Chapter 7: Leaf-Spine Fabric¶
This chapter describes a leaf-spine switching fabric implemented by a collection of control applications. We use Trellis, running on ONOS, as our exemplar implementation. Various aspects of Trellis were introduced in earlier chapters, so we summarize those highlights before getting into the details.
- Trellis supports the leaf-spine fabric topology that is commonly used to interconnect multiple racks of servers in a datacenter (see Figure 9), but it also supports multi-site deployments (see Figure 15). Trellis uses only bare-metal switches, equipped with software described in the previous chapters, to build out the fabric. It can run on a mix of fixed-function and programmable pipelines, but is running in production with the former.
- Trellis supports a wide-range of L2/L3 features, all re-implemented as SDN control apps (with the exception of a DHCP server used to relay DHCP requests and a Quagga BGP server used to exchange BGP routes with external peers). Trellis implements L2 connectivity within each server rack, and L3 connectivity between racks.
- Trellis supports access/edge networking technologies, such as PON (see Figure 11) and RAN (see Figure 15), including support for (a) routing IP traffic to/from devices connected to those access networks, and (b) off-loading access network functionality into the fabric switches.

*MATERIAL PROVIDED*
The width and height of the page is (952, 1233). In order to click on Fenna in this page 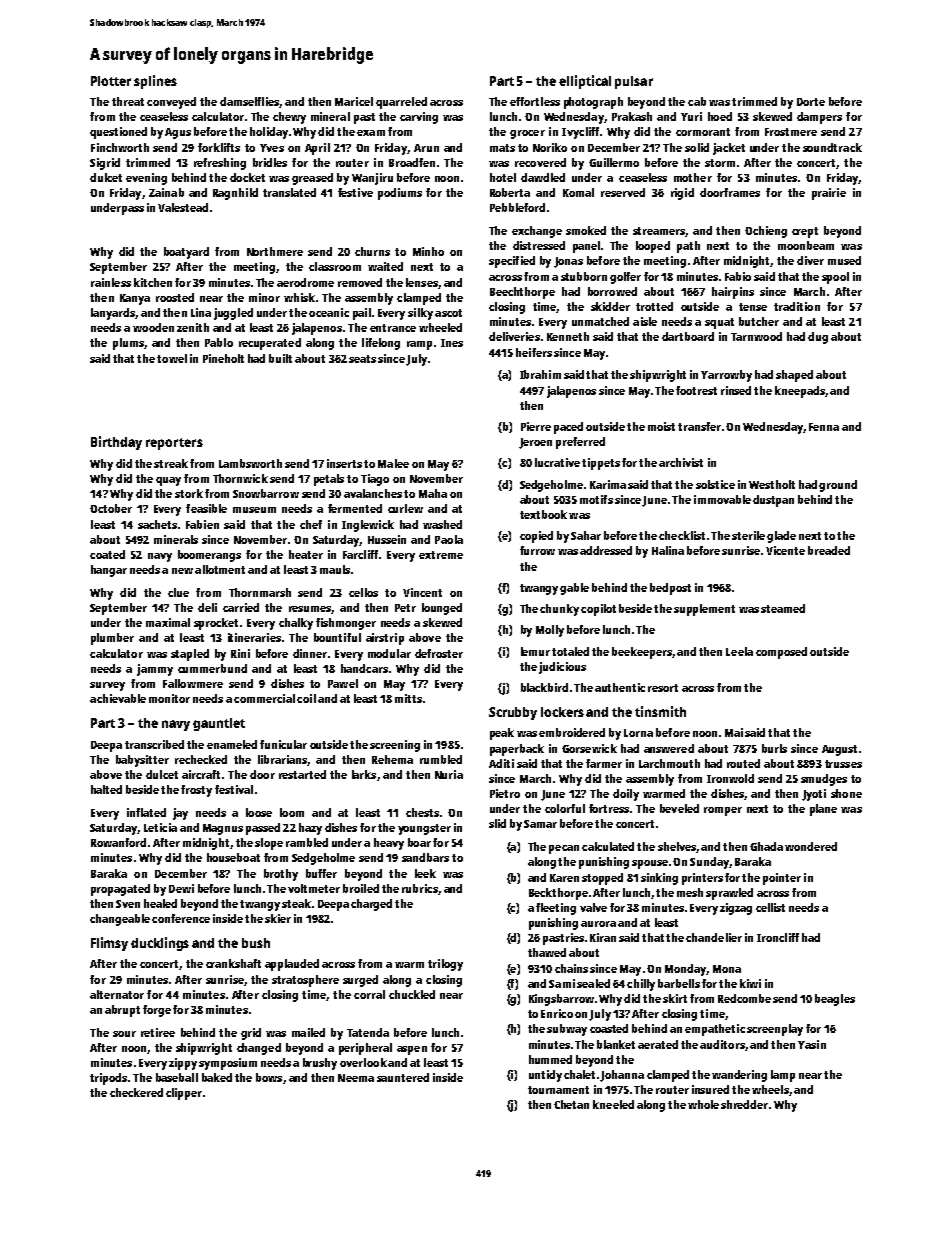, I will do `click(824, 427)`.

*INSTRUCTION A*
According to the leaf-spine fabric chapter, what kind of connectivity does Trellis implement between server racks?
*INSTRUCTION B*
Write the next part of the leaf-spine fabric chapter, picking up after its last sentence.

*TASK RESPONSE A*
L3 connectivity.

*TASK RESPONSE B*
This chapter does not give a comprehensive description of all of these features, but it does focus on the datacenter fabric use case, which is sufficient to illustrate the approach to building a production-grade network using SDN principles. More information about the full range of Trellis design decisions is available on the Trellis website.
Further Reading
Trellis. Open Networking Foundation, 2020.
7.1 Feature Set¶
SDN provides an opportunity to customize the network, but for pragmatic reasons, the first requirement for adoption is to reproduce functionality that already exists, and do so in a way that reproduces (or improves upon) the resilience and scalability of legacy solutions. Trellis has satisfied this requirement, which we summarize here.
First, with respect to L2 connectivity, Trellis supports VLANs, including native support for forwarding traffic based on VLAN id, along with QinQ support based on an outer/inner VLAN id pair. Support for QinQ is particularly relevant to access networks, where double tagging is used to isolate traffic belonging to different service classes. In addition, Trellis supports L2 tunnels across the L3 fabric (both single and double tagged).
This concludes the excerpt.